Rarity of the week is a shared honour between three species; one American and two Siberian. A Grey Catbird was found at South Stack RSPB, Anglesey, yesterday. It is still present today, but has been giving the nations keenest listers the runaround and since its initial observation it has briefly been seen a few times. This is only the second record of this American species to grace Britain, though there are two records from Germany and another on the Channel Islands. In 1998 one present on the QEII was found soon after leaving New York and stayed on board to Southampton, but it declined to leave the ship, continuing its journey through to Malta where it had clearly grown tired of its luxurious accommodation and disembarked.
Much more exciting for many will have been the 1st-winter male Siberian Blue Robin on Orkney, which chose a dyke next to North Ronaldsay airfield in which to reside for the day on the 2nd. Found early in the day, the prompt release of news allowed a number of birders to make the somewhat precarious journey to the island in private charter planes; sadly for many more (and the charter plane pilots!) it was not present the following day. This was only the fourth record of this sought-after Sibe for the Western Palearctic and followed two records last October in Spain and in Suffolk, which were the first since a bird on the Channel Islands in 1975.
Belated news involves a bird initially identified as a Red-backed Shrike on Bryher from the 24th-28th September, but fortunately the bird was photographed and it now appears that the bird in question was in fact a 1st-winter Brown Shrike.
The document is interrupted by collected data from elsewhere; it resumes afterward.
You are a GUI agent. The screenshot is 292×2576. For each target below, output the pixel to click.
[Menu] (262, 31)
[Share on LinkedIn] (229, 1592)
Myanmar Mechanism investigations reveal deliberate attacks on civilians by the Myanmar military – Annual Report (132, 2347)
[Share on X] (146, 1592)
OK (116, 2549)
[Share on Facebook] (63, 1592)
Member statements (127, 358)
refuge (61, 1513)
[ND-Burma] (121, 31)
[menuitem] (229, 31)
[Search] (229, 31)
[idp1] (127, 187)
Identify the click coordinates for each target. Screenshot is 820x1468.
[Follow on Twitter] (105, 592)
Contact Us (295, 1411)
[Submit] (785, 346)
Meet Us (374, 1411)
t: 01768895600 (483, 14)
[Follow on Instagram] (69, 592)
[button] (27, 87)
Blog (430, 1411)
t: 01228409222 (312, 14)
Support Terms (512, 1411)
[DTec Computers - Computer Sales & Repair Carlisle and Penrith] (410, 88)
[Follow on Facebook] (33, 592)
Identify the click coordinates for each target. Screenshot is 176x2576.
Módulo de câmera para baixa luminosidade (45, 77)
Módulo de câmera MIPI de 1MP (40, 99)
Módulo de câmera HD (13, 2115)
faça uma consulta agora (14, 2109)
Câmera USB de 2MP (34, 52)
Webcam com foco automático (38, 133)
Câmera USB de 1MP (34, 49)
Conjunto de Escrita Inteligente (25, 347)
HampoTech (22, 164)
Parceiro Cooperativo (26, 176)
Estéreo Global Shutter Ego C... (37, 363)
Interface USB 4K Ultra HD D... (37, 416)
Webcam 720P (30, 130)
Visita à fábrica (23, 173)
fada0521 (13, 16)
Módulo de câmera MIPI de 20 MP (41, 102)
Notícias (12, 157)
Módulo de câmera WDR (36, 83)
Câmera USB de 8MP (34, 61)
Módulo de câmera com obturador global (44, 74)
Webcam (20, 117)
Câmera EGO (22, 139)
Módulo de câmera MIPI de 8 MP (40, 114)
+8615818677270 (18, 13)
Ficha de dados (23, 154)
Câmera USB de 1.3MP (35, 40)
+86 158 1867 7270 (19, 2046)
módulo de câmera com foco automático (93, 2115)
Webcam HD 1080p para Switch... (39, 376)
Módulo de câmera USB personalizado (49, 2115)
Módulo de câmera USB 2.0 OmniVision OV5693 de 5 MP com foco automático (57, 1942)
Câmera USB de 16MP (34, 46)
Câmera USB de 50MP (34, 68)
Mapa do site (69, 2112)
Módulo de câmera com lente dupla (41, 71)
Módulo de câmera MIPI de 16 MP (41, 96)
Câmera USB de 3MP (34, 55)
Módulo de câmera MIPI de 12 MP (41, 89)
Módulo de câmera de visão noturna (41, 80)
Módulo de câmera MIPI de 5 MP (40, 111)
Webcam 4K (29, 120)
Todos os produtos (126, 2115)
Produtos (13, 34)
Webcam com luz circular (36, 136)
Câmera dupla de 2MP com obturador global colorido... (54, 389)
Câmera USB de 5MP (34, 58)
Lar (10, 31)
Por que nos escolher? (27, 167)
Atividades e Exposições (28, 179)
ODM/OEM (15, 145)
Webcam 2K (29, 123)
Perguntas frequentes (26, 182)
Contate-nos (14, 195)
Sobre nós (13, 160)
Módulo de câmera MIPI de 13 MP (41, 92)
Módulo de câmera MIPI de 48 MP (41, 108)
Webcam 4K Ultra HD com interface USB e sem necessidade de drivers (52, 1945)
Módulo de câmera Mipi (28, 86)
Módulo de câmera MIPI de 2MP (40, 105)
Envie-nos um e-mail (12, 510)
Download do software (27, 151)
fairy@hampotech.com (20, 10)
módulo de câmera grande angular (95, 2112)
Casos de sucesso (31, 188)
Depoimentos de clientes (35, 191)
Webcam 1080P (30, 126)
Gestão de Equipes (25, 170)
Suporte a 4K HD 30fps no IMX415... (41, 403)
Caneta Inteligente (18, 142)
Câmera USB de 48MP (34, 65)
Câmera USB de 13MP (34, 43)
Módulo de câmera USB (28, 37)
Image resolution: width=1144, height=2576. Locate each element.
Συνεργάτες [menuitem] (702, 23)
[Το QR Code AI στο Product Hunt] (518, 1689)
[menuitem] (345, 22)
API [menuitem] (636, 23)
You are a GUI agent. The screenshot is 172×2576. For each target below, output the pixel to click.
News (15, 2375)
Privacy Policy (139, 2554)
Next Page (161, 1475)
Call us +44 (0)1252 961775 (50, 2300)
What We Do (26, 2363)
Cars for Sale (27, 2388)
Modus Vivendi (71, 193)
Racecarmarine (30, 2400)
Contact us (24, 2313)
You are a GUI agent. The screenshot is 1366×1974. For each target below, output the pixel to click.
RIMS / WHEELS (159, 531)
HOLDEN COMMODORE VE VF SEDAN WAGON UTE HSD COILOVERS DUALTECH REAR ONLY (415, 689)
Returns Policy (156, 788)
If accepted this will be only the 4th European record. Brown Shrike and Siberian Blue Robin are both classic examples of reverse migrants arriving in western Europe, these birds correlating nicely with the mass arrival of more typical eastern species over the last few weeks.
Given the exciting events of the last week, there have been more fantastic sightings, many of which are quality birds in their own right, but somewhat overshadowed by the three 'blockers'. From the east, an Isabelline Shrike has been present at Dungeness for most of the week and an Eye-browed Thrush made landfall on St. Kilda on the 1st and 2nd. A Pechora Pipit was on Fair Isle on the 4th and a Pallas's Grasshopper Warbler was the second on the mainland this autumn, with one in Northumberland on the 29th. Also a Blackpoll Warbler was seen on St Agnes on the 1st. Not to be outdone, on the waders front a Sociable Plover has been present in East Sussex for much of the week. From the Mediterranean region a Pallid Swift graced Fair Isle for 30 minutes on the 2nd, adding yet another autumn record to the tally for this species - how many are missed in spring due to identification problems?
As would be expected in the weather conditions, American vagrants feature highly. A Swainson's Thrush was reported in Gwynedd on the 2nd, whilst Yellow-rumped Warblers were on Cape Clear on the 2nd and the Great Blaskett Islands on the 4th, on which date a Red-eyed Vireo was found by birders looking for the Grey Catbird at South Stack RSPB.
The week has not just been about rarities. A fantastic number of Grey Phalaropes have been recorded along the west coast, with a number penetrating inland, whilst a total of 135 past Tresco on the 1st with many more on the sea will probably be the largest number ever documented. A number of juvenile Rose-coloured Starlings have arrived on the southern coast, with one reaching Lincolnshire, and these look set to swell the exceptional numbers of adults recorded during the late summer. Elsewhere, a Rough-legged Buzzard on the Isles of Scilly might not have raised too many eyebrows with the exception of the early date, but could this individual have started its travels on the other side of the Atlantic?